Write out the passage from the article on the Sandra Day O'Connor book talk word for word, starting at "During the event, the" and ending at "school graduating class.".

SOURCE EXTRACT >>
---

Evan Thomas at book talk

Evan Thomas, author of First: Sandra Day O’Connor discussed the book at a recent event hosted by AU School of Public Affairs’ Women & Politics Institute (WPI). He was joined by his wife, Oscie, a collaborator on the book, and WPI Executive Director Betsy Fischer Martin.

“I was fascinated by the level of access that the Thomas' had to her papers, her former law clerks, and even her personal correspondence and diaries,” said Fischer Martin, who moderated the conversation. “She clearly wanted her story told in a thorough and thoughtful manner.”

During the event, the Thomas' talked about how Sandra Day O’Connor was the first woman on the U.S. Supreme Court and a trailblazer throughout her life. He described her childhood growing up on a Texas ranch, where she developed a toughness that served her well later in life. She was only 17 when she went to Stanford University, and she was one of only a few women in her 1952 law school graduating class.

Although O’Connor did not embrace the label of feminist, she did come to support the cause of women’s rights. However, when she realized the ERA would lose on the floor, O’Connor let it die in committee.

“As majority leader, she amended every gender-based law at the state level,” said Thomas. “Instead of staging a big showy fight, she was very practical.”

---

SUPPLIED DATA >>
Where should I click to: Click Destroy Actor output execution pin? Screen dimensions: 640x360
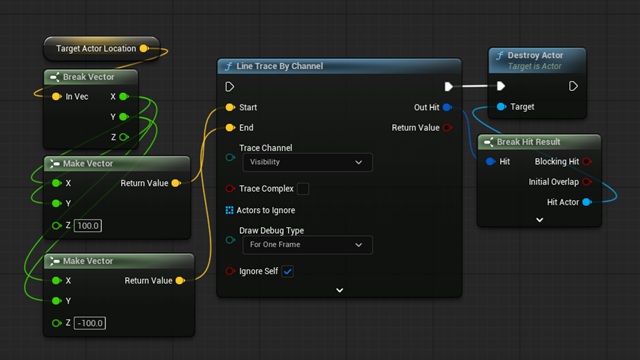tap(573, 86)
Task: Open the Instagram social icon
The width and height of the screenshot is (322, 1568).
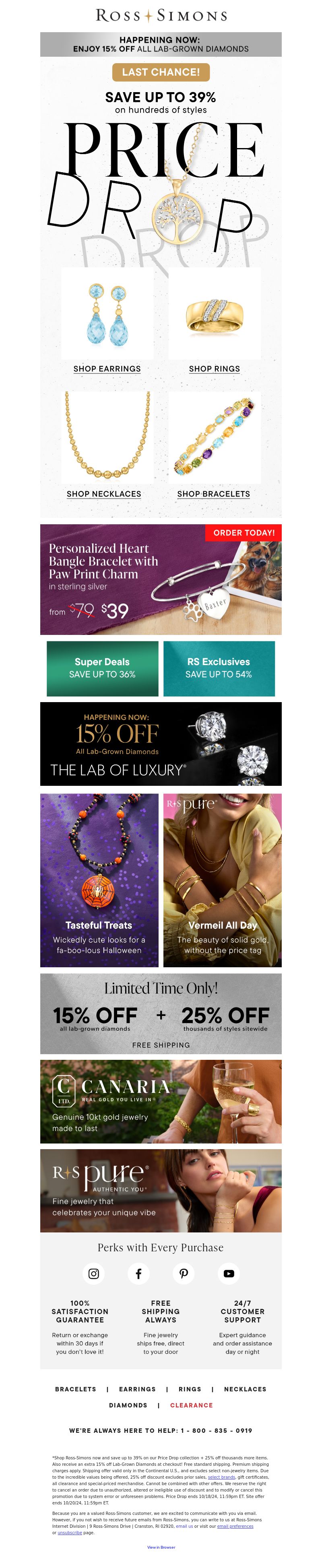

---

WRITTEN SOLUTION >>
During the event, the Thomas' talked about how Sandra Day O’Connor was the first woman on the U.S. Supreme Court and a trailblazer throughout her life. He described her childhood growing up on a Texas ranch, where she developed a toughness that served her well later in life. She was only 17 when she went to Stanford University, and she was one of only a few women in her 1952 law school graduating class.